Il faut savoir également que les tueurs dont nous parlons ne sont pas des assassins comme on peut en imaginer dans un pays comme le nôtre, dans des pays européens ou américains. Ces bandes de tueurs sont connues de tous ceux qui s'intéressent à cette question pour la folie particulière qui est liée à l'extrémisme religieux.

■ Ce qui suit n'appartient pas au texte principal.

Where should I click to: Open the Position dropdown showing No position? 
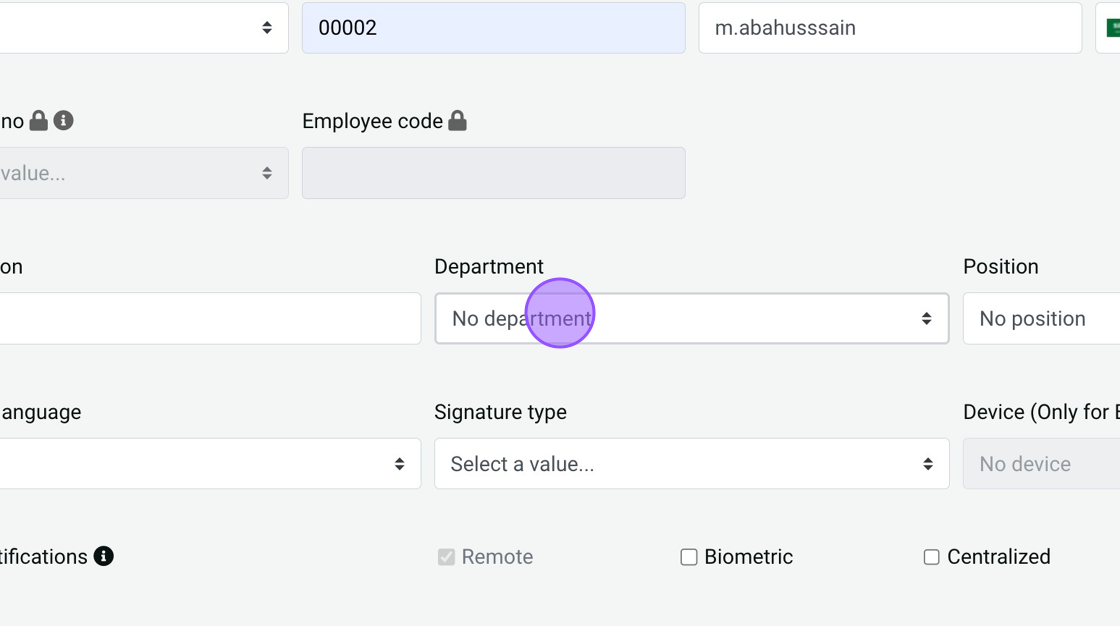1040,318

Il est important de rappeler que nous avons entendu en commission le témoignage d'un des responsables de l'opposition, M. Saadi, qui nous a dit comme il l'a fait d'ailleurs également dans l'émission d'Arte, qu'à l'école publique on explique à sa petite fille de huit ans que la femme adultère peut être tuée avec de préférence un couteau mal affûté et toujours par l'arrière pour que la mort soit plus lente et la réflexion en prévision du contact avec Allah plus fructueuse. Voilà les fous dont on parle ! Ce sont des jeunes âgés de 18 à 25 ans qui sont « allumés » pour ne pas dire drogués. C'est de ce genre de tueurs dont on parle, monsieur le ministre, et de rien d'autre !

Mais, dans le même temps, nous sommes victimes d'une fameuse campagne qui n'a strictement rien à voir avec cela.

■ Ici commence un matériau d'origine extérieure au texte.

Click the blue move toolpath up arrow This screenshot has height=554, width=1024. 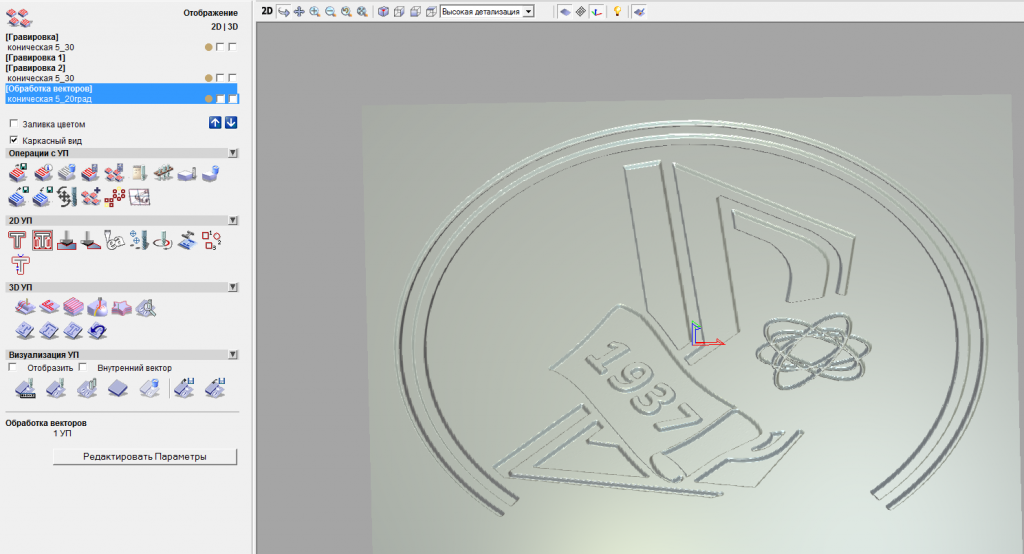pos(215,122)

Aussi, lorsque la troïka se rend sur place le temps d'une demi-journée et qu'elle revient avec le rapport dont nous avons vu un extrait, j'appelle cela un scandale. Nous parlons d'un pays extrêmement complexe, dans lequel ces bandes de tueurs ne sont qu'un élément de la complexité politique. Je rappelle qu'en Algérie, il existe une opposition qui combat. Il s'agit d'un enjeu important de démocratie dans le pays le plus évolué du monde arabe. L'Algérie est un pays phare sur ce plan, mais c'est aussi un pays qui traîne un boulet terrible, à savoir le fait de s'être libéré dans une guerre de décolonisation mille fois plus meurtrière encore que ce que nous vivons actuellement, d'un pays européen qui n'a pas encore tout à fait compris que ces liens-là étaient coupés.

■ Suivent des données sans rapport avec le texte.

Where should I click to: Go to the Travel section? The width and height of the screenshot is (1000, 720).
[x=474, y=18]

Je ne compte pas refaire l'histoire de l'Algérie ni aborder tous les éléments du passé. Mais il faudra bien un jour ­ je le ferai sans doute dans quelques mois ­ décortiquer la campagne de désinformation médiatique qui est en cours concernant l'Algérie, parce que cette campagne est importante, elle est financée et elle n'est pas due au hasard.

J'ai parlé de scandale à propos de la troïka : pas le temps de voir, pas le temps de comprendre, mais le temps de préparer des conclusions qui, à mon avis, sont trop faibles. On y maintient une sorte de chapitre sur le nécessaire dialogue, mais un dialogue auquel on croit peu, puisque l'on est arrivé en ayant de nombreux a priori et qu'en réalité, on a peu écouté ses interlocuteurs. Or, un bon dialogue implique d'admettre que son interlocuteur est confronté à une réalité qui est précisément celle que l'on affirme vouloir comprendre. Les interlocuteurs algériens demandent simplement : aidez-nous à éliminer les tueurs. Et c'est précisément ce que pense également chez nous le citoyen moyen : aidez-les à éliminer les tueurs.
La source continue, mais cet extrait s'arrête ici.